É necessário considerar o atendimento ao usuário, a organização da oferta e o registro dos dados. E desse modo promover estratégias para integrar as Proteções Sociais. Levando-se em conta seus níveis de complexidade para que possam atuar com maior efetividade dentro de suas competências, reconhecendo o território como meio potencial do fazer profissional.
3° Monitorar e avaliar a qualidade da oferta da Proteção Social e as condições de acesso a Rede Socioassistencial. A Vigilância deve analisar se há a necessidade de reordenamento e/ou ampliação da oferta dos serviços para adequar a demanda.
Destarte, quando o município estrutura o SUAS sob o olhar da Vigilância Socioassistencial, esta deve promover a ampliação da capacidade de Proteção Social e Defesa de Direitos à medida em que ela gera subsídios para operacionalização de uma gestão municipal direcionada, com conhecimento das demandas que perpassam a realidade dos seus usuários e o alcance da cobertura da rede socioassistencial.

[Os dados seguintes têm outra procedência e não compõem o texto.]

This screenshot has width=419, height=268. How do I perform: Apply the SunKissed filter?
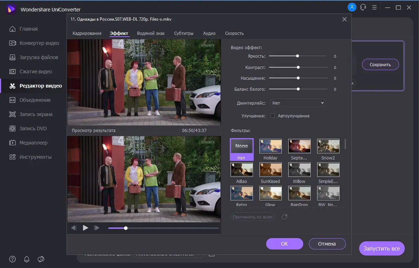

Leia mais: Como organizar a Vigilância Socioassistencial
Como utilizar a Vigilância Socio Assistencial na estruturação do SUAS – Considerações Finais
Portanto, pensar vigilância é ter um olhar para as vulnerabilidades das famílias de determinado território para além do aparente. É ter a possibilidade de atuar de forma planejada, fugindo do imediatismo das ações, por conhecer a configuração das demandas. É poder contribuir com parâmetros para a oferta socioassistencial, de modo a promover resultados palpáveis no que refere a Proteção Social e a Defesa de Direitos. É possibilitar excelência na oferta e gestão do SUAS no seu município!
REFERÊNCIAS
https://www.sigas.pe.gov.br/files/07092021022231-9.como.implantar.a.vsa.pdf
Brasil. Ministério do Desenvolvimento Social e Agrário; Fundação Oswaldo Cruz. Curso de atualização em Vigilância Socioassistencial do SUAS: guia do professor. — Brasília, DF: MDSA, Secretaria de Avaliação e Gestão da Informação, Secretaria Nacional de Assistência Social; Fiocruz, 2016. 40 p. ; 30 cm.
BRASIL. Ministério do Desenvolvimento Social e Combate à Fome. Norma Operacional Básica do Sistema Único de Assistência Social – NOB/SUAS. Secretaria Nacional de Assistência Social. Brasília, 2012. Disponível em: https://www.mds.gov.br/webarquivos/arquivo/assistencia_social/nob_suas.pdf. Acesso em 12 out. de 2018.
BRASIL. Ministério do Desenvolvimento Social e Combate à Fome. Política Nacional da Assistência Social – PNAS/2004 e Norma Operacional Básica da Assistência Social – NOB/SUAS – Brasília, DF: MDS, 2005.
BRASIL. Ministério do Desenvolvimento Social e Agrário; Universidade Federal do Rio Grande do Sul. Curso de atualização em vigilância socioassistencial do SUAS. – Brasília, DF: MDSA, Secretaria de Avaliação e Gestão da Informação, Secretaria Nacional de Assistência Social; Centro de Estudos Internacionais sobre o Governo, 2016.
BRASIL. Ministério do Desenvolvimento Social e Combate à Fome. Orientações Técnicas da Vigilância Socioassistencial. Brasília, DF: MDS. Disponível em: https://www.mds.gov.br/webarquivos/publicacao/assistencia_social/Cadernos/Orientacoes_Vigilancia.pdf. Acesso em 12 out. de 2018.
BRASIL, CapacitaSUAS Caderno 3 (2013) Vigilância Socioassistencial: Garantia do Caráter Público da Política de Assistência Social / Ministério do Desenvolvimento Social e Combate à Fome, Centro de Estudos e Desenvolvimento de Projetos Especiais da Pontifícia Universidade Católica de São Paulo – 1 ed. – Brasília: MDS, 2013.
[1] O Pacto de Aprimoramento é um compromisso firmado pelos entes federativos, através desse instrumento são estabelecidas as metas e as prioridades nacionais no âmbito do Suas, com o objetivo de aprimorar o SUAS.
[2] Orientações Técnicas da Vigilância Socioassistencial, 2013. p. 23.